##### Dataset extract #####

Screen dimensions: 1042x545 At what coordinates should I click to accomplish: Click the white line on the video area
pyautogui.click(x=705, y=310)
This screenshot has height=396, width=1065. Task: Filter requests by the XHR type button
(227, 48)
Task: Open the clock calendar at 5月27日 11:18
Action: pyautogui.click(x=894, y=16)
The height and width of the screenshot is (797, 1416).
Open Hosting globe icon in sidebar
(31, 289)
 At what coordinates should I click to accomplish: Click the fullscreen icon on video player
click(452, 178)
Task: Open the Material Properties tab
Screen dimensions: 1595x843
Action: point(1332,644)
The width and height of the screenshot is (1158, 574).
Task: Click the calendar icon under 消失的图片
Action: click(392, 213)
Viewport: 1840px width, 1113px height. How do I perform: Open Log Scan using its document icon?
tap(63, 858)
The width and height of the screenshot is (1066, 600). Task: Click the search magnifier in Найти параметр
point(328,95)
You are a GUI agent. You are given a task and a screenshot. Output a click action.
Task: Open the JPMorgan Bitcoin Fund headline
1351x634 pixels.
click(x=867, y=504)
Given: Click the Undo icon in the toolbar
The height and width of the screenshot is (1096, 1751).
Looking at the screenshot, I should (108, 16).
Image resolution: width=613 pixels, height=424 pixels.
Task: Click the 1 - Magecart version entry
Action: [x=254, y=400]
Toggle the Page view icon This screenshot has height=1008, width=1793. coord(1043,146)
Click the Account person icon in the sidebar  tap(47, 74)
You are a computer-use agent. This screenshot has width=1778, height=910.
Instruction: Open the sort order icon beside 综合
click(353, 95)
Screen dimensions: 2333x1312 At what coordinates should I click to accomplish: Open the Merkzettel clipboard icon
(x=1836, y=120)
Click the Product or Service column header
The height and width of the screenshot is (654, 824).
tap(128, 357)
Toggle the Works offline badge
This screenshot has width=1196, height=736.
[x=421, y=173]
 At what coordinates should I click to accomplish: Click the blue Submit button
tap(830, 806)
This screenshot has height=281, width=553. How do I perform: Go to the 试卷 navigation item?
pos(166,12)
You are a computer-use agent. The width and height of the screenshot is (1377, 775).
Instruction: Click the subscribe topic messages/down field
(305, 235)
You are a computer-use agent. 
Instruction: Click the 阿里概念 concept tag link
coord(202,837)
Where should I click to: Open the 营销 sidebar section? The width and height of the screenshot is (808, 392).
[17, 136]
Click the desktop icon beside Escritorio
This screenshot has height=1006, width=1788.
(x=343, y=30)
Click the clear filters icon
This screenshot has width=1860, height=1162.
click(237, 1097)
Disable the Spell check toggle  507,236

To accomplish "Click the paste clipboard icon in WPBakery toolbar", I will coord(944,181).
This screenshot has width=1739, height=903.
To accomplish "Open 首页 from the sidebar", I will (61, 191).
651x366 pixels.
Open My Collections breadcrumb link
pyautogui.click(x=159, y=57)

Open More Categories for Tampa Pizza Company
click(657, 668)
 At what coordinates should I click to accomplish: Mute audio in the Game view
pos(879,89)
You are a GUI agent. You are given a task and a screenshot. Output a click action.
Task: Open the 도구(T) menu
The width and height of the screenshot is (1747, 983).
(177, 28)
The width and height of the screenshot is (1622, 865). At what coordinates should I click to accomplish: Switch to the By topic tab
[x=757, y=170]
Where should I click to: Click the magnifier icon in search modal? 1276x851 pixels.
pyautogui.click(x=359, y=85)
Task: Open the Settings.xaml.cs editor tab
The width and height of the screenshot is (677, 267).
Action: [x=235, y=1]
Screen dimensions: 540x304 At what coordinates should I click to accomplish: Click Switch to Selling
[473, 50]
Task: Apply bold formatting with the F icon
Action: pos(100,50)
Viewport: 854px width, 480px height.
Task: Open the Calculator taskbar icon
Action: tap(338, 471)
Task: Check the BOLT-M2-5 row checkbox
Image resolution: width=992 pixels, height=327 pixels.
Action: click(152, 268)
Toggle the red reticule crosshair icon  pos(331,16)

#####

What to do :: Of all the lines in the data above, show only those that hold the word "toolbar".

Solution to this exercise ::
Given: Click the Undo icon in the toolbar
To accomplish "Click the paste clipboard icon in WPBakery toolbar", I will coord(944,181).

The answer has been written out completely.